Ciclista rischia multa di 1200 euro, andava oltre i 40 km/h
Dalle analisi dei dati effettuate, il dispositivo Telelaser, presente in quel tratto, ha fatto registrare velocità superiori ai 40 km/h, per la precisione sono stati 41 km/h quelli segnalati mentre il display del mezzo stesso indicava 44 km/h.
Il massimo consentito dalla legge per la circolazione di mezzi di questo tipo è di 25 km/h.
Il ragazzo, secondo le ricostruzioni effettuate, rischia una multa molto salata che potrebbe essere circa di 1.200 euro. In attesa delle ulteriori verifiche, gli sarebbero contestati la mancanza del certificato di circolazione e di una targa visto che la bici elettrica, in questa conformazione, sarebbe in tutto e per tutto assimilabile ad un ciclomotore. E, ancora, contestate l'assenza del casco e di un certificato di assicurazione. Il tutto porterebbe ad una cifra pari a 1188 euro.
Bici a pedalata assistita non possono andare oltre i 25 km/h, altrimenti rientrano nella categoria dei ciclomotori
Le norme prevedono che i mezzi a pedalata assistita non possano andare oltre i 25 km/h.
In questa maniera sono del tutto assimilabili alle biciclette normali e rientrano a pieno titolo in questa categoria. Se, invece, la bicicletta elettrica ha una potenza maggiore e può arrivare ai 45 km/h rientra, a tutti gli effetti, nella categoria dei ciclomotori e quindi deve ottemperare tutta una serie di norme in più. Ad esempio, sono necessari anche fari, specchietti e patentino per il guidatore.

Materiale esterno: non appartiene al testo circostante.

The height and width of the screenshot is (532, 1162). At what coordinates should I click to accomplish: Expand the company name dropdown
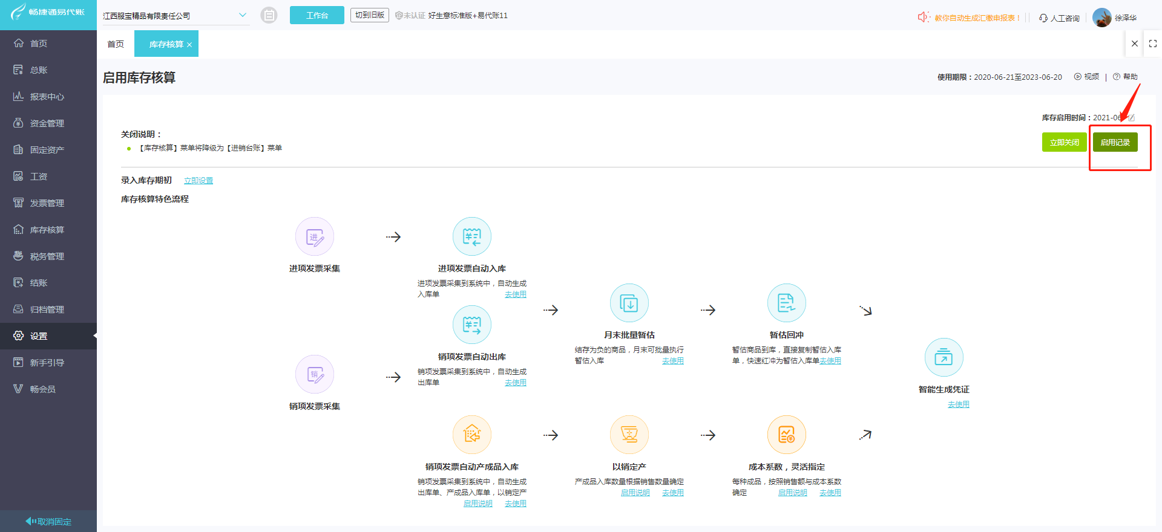tap(243, 15)
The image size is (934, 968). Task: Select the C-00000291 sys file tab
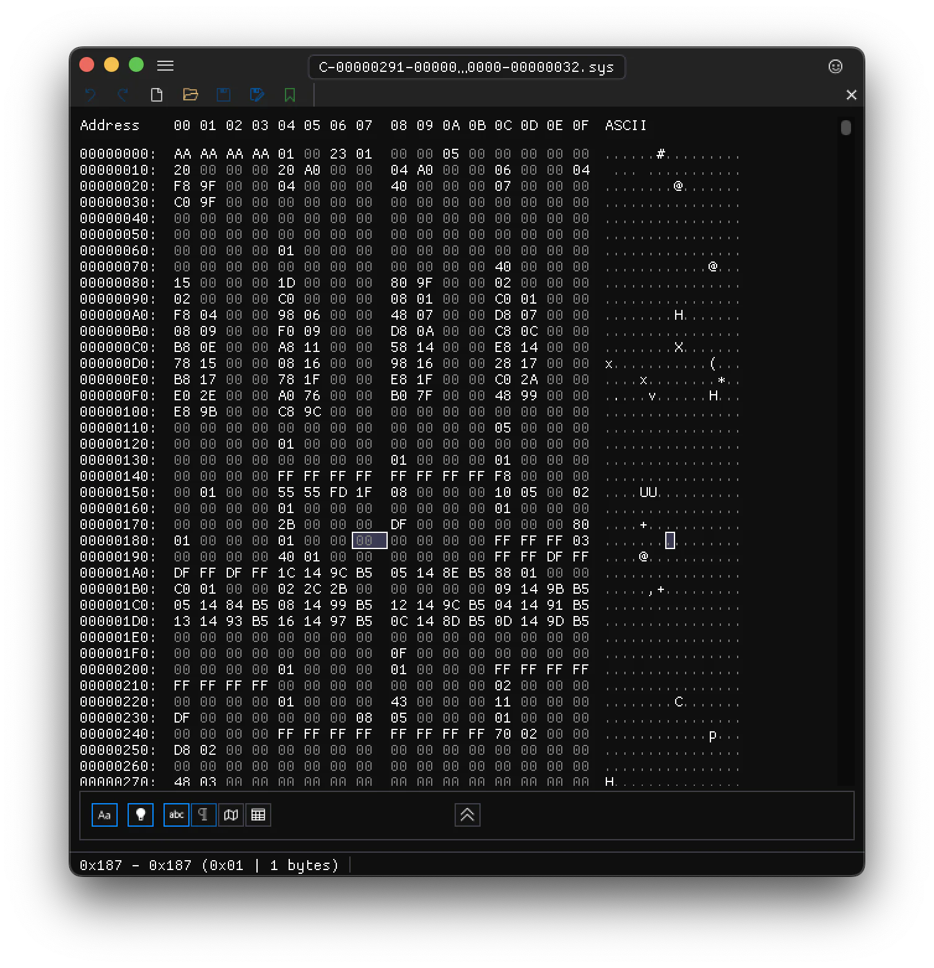[x=467, y=67]
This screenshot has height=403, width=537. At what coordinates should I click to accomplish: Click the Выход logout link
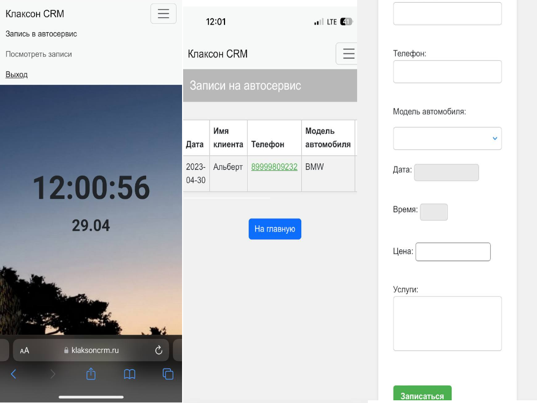coord(17,75)
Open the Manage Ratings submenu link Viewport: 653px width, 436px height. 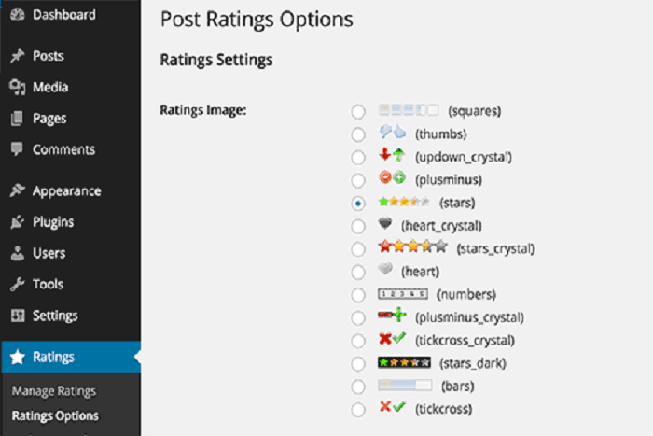point(54,391)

Non è, naturalmente, il primo ciclista multato in questo periodo e non sarà nemmeno l'ultimo. La casistica delle contravvenzioni di questo periodo è molto ampia: si va dal ciclista multato per un'uscita notturna a più persone, nonostante il lockdown e senza giustificazioni adeguate. Ed è notizia di qualche giorno fa la multa comminata a Bobbio a due ciclisti che, non rispettando le regole del distanziamento, procedevano affiancati.
Per loro la multa comminata è stata di 280 euro a testa. L'attività sportiva e motoria, in questa fase 2, è consentita esclusivamente in forma individuale cercando di evitare ogni tipo di assembramento e nel rispetto delle norme di distanziamento sociale.